§ **Exercise aim**
Only the lines from the one containing "Screen dimensions: 1280x720" to the end of the entries should be written out, each exactly as it stands, both ends included.

§ **The records**

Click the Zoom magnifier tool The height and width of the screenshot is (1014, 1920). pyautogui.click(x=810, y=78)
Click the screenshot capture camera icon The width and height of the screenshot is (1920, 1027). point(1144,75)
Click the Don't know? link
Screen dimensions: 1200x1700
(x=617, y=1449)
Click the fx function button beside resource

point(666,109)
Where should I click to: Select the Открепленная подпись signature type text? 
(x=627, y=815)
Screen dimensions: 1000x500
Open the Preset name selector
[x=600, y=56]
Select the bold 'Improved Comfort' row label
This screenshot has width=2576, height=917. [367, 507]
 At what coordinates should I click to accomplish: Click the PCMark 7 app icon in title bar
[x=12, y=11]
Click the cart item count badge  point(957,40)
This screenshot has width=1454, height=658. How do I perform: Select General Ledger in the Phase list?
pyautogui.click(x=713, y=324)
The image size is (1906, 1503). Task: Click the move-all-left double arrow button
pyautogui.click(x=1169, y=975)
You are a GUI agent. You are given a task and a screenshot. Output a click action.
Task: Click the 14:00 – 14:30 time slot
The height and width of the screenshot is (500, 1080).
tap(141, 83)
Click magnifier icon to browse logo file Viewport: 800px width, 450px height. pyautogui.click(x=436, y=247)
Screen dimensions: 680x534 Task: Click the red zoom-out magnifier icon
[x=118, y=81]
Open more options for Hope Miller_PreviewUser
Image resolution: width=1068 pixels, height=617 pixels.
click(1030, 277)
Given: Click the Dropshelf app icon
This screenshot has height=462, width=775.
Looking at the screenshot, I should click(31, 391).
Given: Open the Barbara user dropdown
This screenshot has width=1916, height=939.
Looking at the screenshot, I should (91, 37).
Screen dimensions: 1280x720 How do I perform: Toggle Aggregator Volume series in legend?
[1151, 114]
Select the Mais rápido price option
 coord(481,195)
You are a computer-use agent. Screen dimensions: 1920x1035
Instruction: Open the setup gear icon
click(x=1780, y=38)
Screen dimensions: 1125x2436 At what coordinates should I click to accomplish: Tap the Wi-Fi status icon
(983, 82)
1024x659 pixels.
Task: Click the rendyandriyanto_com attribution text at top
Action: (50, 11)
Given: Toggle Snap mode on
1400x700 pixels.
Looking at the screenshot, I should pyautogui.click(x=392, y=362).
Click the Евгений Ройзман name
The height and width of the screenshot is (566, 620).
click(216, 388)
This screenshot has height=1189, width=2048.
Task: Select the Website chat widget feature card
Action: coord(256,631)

§ **Response to the task**
Screen dimensions: 1280x720 How do I perform: Toggle Aggregator Volume series in legend?
[1151, 114]
Select the Mais rápido price option
 coord(481,195)
You are a computer-use agent. Screen dimensions: 1920x1035
Instruction: Open the setup gear icon
click(x=1780, y=38)
Screen dimensions: 1125x2436 At what coordinates should I click to accomplish: Tap the Wi-Fi status icon
(983, 82)
1024x659 pixels.
Task: Click the rendyandriyanto_com attribution text at top
Action: (50, 11)
Given: Toggle Snap mode on
1400x700 pixels.
Looking at the screenshot, I should pyautogui.click(x=392, y=362).
Click the Евгений Ройзман name
The height and width of the screenshot is (566, 620).
click(216, 388)
This screenshot has height=1189, width=2048.
Task: Select the Website chat widget feature card
Action: coord(256,631)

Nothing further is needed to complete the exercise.